A história mostra que nem há ditaduras por seis meses, nem
estas costumam enfrentar grupos corporativos e os grandes beneficiários das
ditaduras são precisamente grupos corporativos. Aliás, Portugal até viveu
décadas sob uma ditadura que designava o regime económico, social e político
imposto aos cidadãos precisamente por corporativismo. Não deixa de ser irónico
que alguém que viveu metade da sua vida no corporativismos venha agora defender
que para enfrentar os grupos corporativos daria jeito uma ditadura.
Fica-se com a impressão de que a democracia é um excelente
regime que se supera se encontrar uma forma de se transformar temporariamente
em ditadura par que se resolvam os problemas cuja solução os cidadãos recusam
se forem chamados a opinar. Segundo esta lógica a melhor forma de não fazer a
vontade às corporações é impedir os eleitores de votar, o que nos leva a supor
que estes votarão onde as corporações assim o entenderem.
Seguindo este raciocínio teremos de concluir que a ditadura
justifica-se quando as corporações se excedem e conduzem o país a uma crise
insuperável, até tal suceder é democraticamente saudável poderem manipular a
democracia em seu favor. O pressuposto deste raciocínio conduz necessariamente
a uma opinião sobre o famoso melhor povo do mundo que não o favorece muito, é
um povo de idiotas.
Coincidência ou não, em Portugal esta ideia das vantagens da
ditadura ditadura é um atributo dos políticos da direita. Toleram a democracia
enquanto ganham eleições e as coisas lhes correm de feição, descobrem as
virtudes da ditadura quando as coisas não correm tão bem. Os mais democratas ou
com mais complexos democráticos imaginam uma solução democrática para
implementar uma ditadura, os mais brutinhos imaginam legiões, tropas e golpes
de Estado, os mais manhosos imaginam chegar ao poder de forma democrática para
depois governar como se estivessem em ditadura.
Parece, portanto, que já lá vão os tempos dos golpes de
estado, dantes impunha-se a vontade à maioria recorrendo à tropa, depois
assegurava-se a continuação no poder comprando uns e amedrontando outros com o
recurso a uma polícia política. Mas como as corporações podem decidir quem
ganha as eleições, algo que ficou claramente demonstrado nas últimas eleições
legislativas, pelo menos paara o assalto ao poder podem dispensar-se as tropas.
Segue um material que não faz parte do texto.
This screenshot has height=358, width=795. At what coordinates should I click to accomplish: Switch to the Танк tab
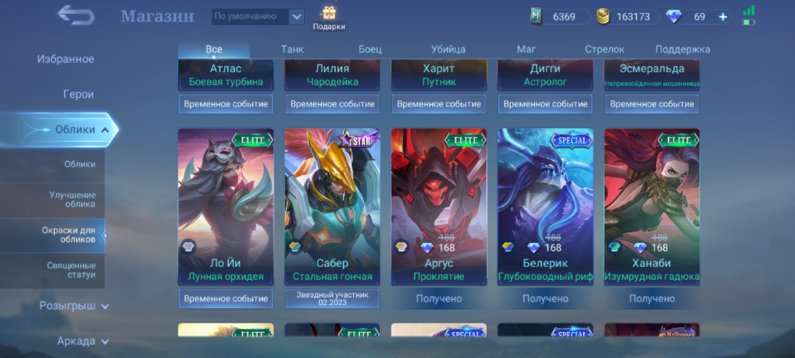click(292, 49)
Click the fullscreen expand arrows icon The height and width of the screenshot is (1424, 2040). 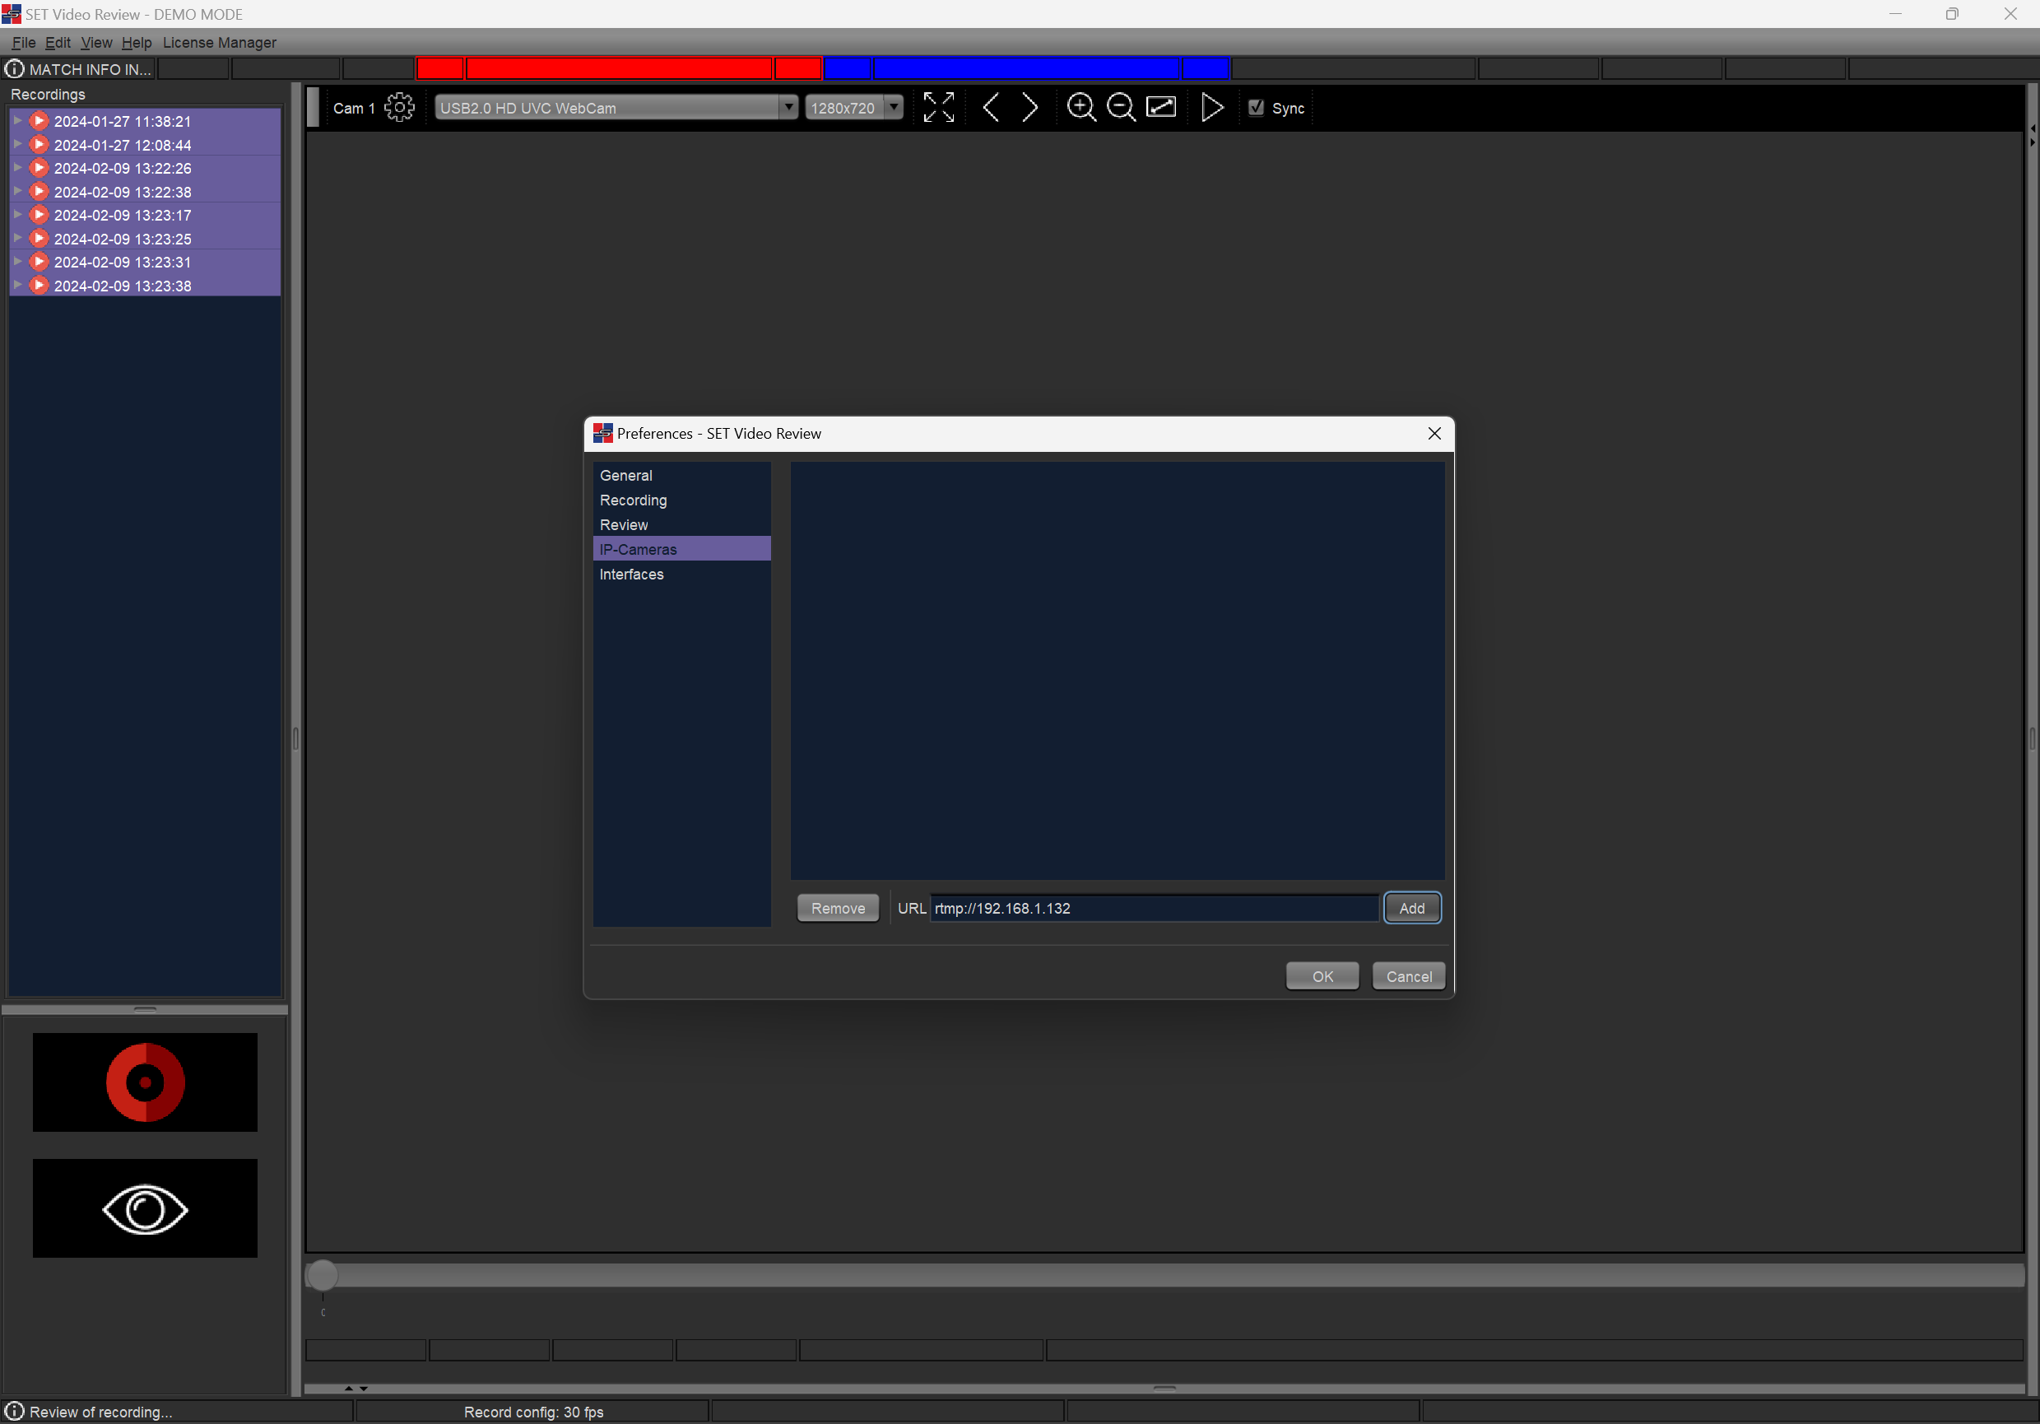pos(938,108)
Já não é estritamente necessário um golpe de Estado para
assaltar o poder, se a Ongoing, a Covina e a Impresa estiverem de acordo em
torno de um projecto político desejado por um Presidente da República muda-se o
governo enquanto o diabo esfrega o olho. Basta a direita apresentar uma moção
de censura e a crise está instalada, pesaroso o presidente dissolve o
parlamento e jornalistas e comentadores pago à hora ou à peça fazem o resto.
Muda-se de governo sem dar um tirinho.
O problema depois é manter o poder, governar como bem se
entende, conseguir destruir direitos sociais e conquistas civilizacionais de
décadas mantendo o povo caladinho. Também para isso já não são necessárias as
soluções do século passado, há alternativas melhores e mais económicas do que
manter uma PIDE, há formas mais sofisticadas de manter um povo calado porque
está cheio de medo. Agora não se manda a PIDE a casa pela calada da noite,
quando o povo ousa protestar pede-se a um porta-voz da troika que diga a um
jornalista em Bruxelas que se os portugueses não aceitarem uma medida por ser
brutal não verão a cor do dinheiro da próxima tranche.
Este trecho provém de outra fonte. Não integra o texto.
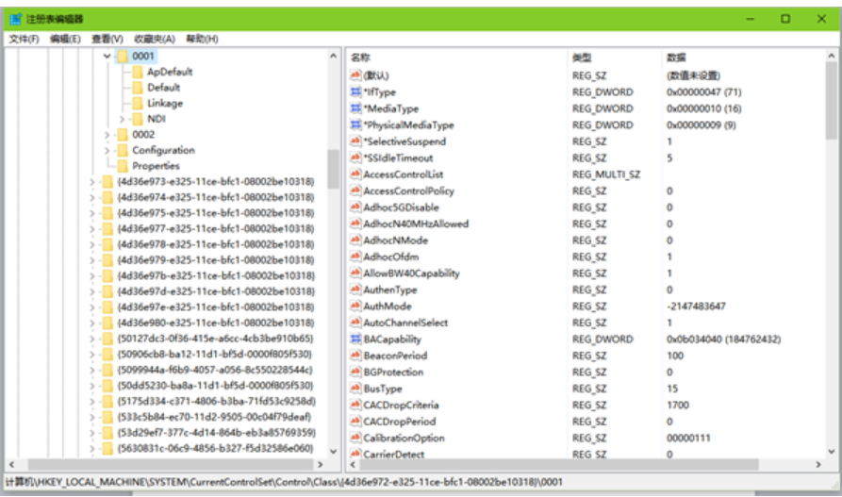This screenshot has height=497, width=842.
Task: Expand the NDI subkey node
Action: tap(123, 120)
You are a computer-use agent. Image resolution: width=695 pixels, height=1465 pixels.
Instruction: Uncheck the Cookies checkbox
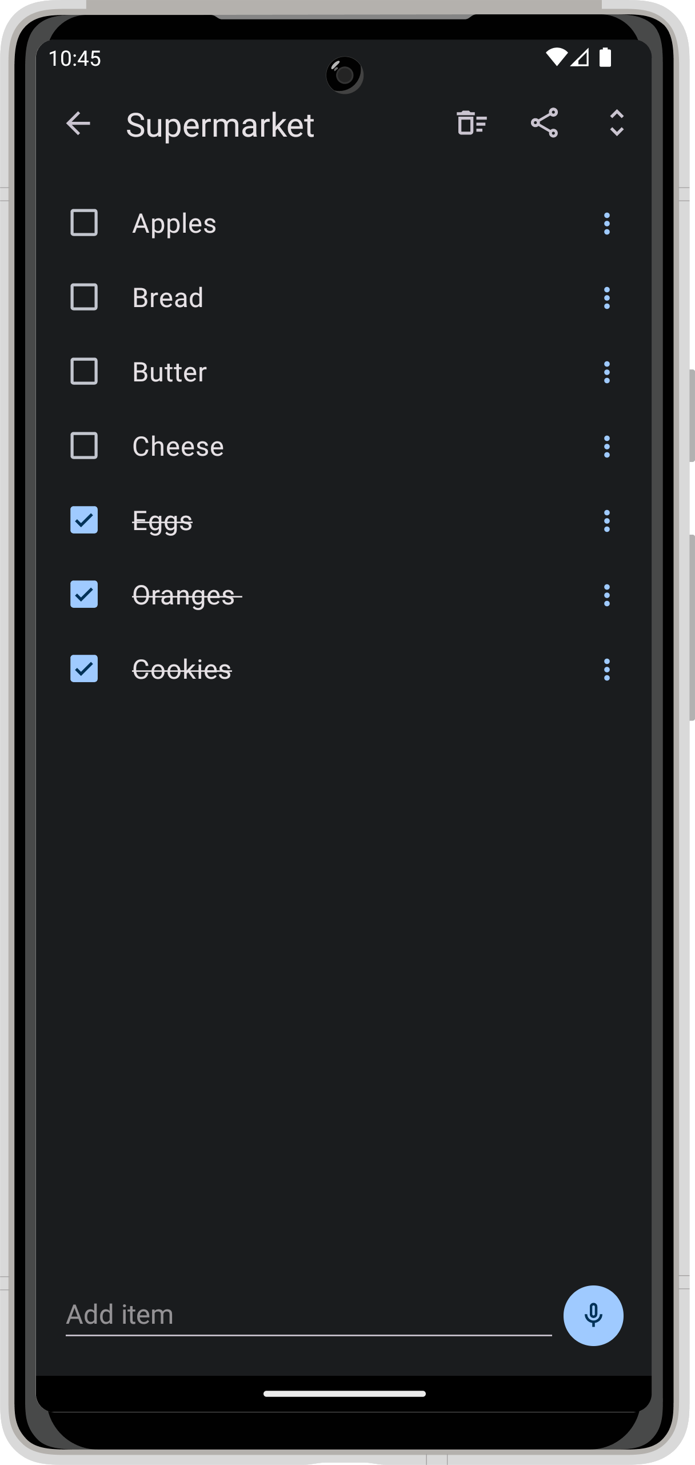click(84, 669)
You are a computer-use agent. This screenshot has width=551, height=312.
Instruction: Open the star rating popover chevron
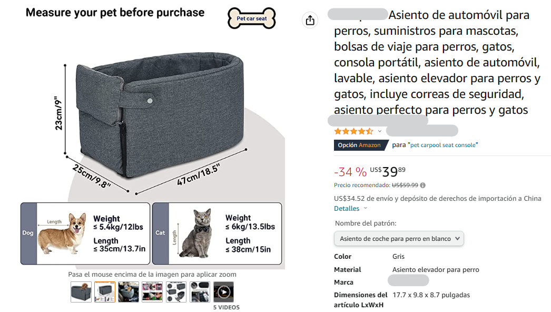pyautogui.click(x=379, y=131)

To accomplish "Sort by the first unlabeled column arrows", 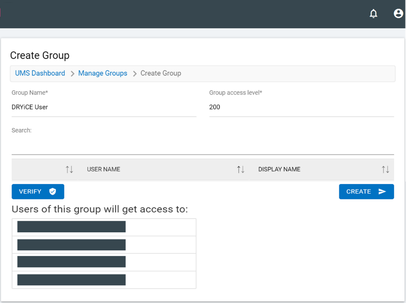I will pyautogui.click(x=69, y=170).
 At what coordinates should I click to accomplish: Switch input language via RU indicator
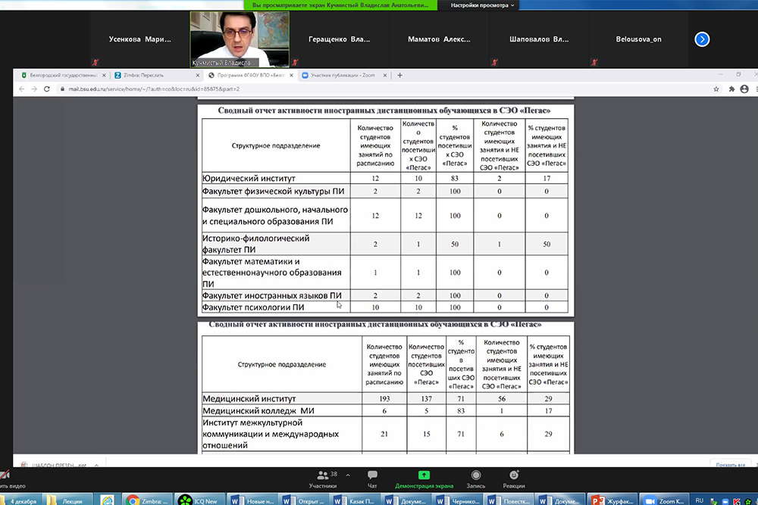point(699,500)
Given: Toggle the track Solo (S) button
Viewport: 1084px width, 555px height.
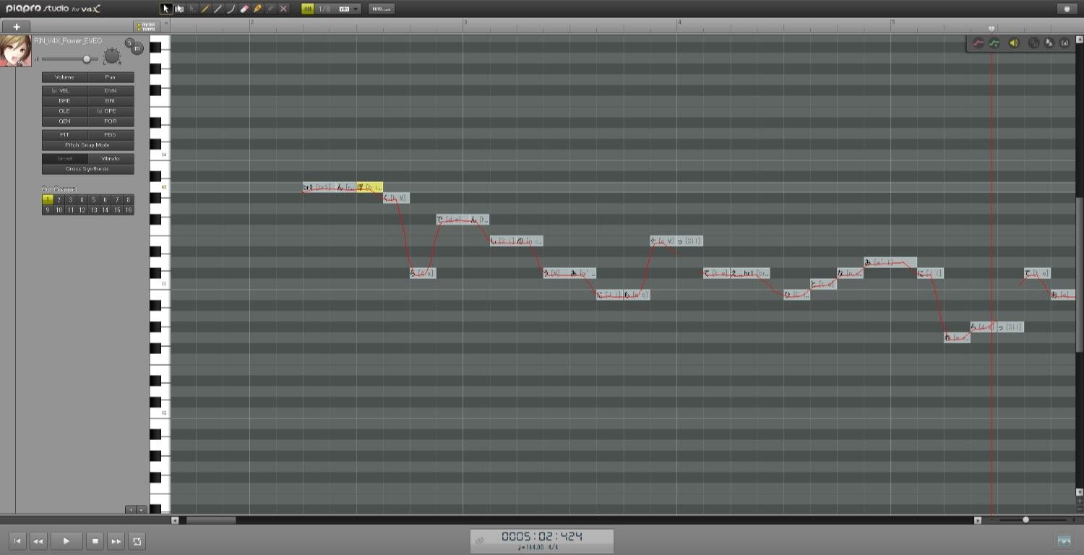Looking at the screenshot, I should pyautogui.click(x=129, y=43).
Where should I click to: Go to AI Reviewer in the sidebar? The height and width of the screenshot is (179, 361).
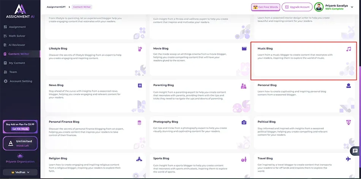17,45
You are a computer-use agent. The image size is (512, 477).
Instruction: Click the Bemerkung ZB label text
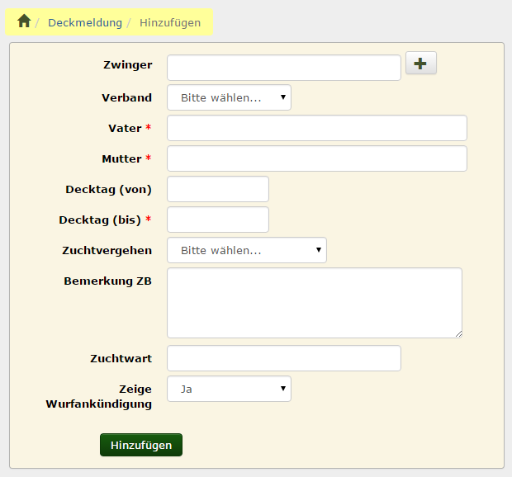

Será mesmo necessário um golpe de Estado para vivermos na
ditadura que alguns defendem como a melhor solução para os problemas. Se
Salazar nos pudesse ver estaria roendo as unhas de inveja porque aquele a quem
os colegas do governo designam por Salazarinho estar a implementar uma política
bem mais brutal do que a dele sem despesas com PIDES e Legiões. Ainda por cima
tem um primeiro-ministro bem mais imbecil do que o do seu tempo e um Presidente
bem mais ausente do que o Óscar Carmona.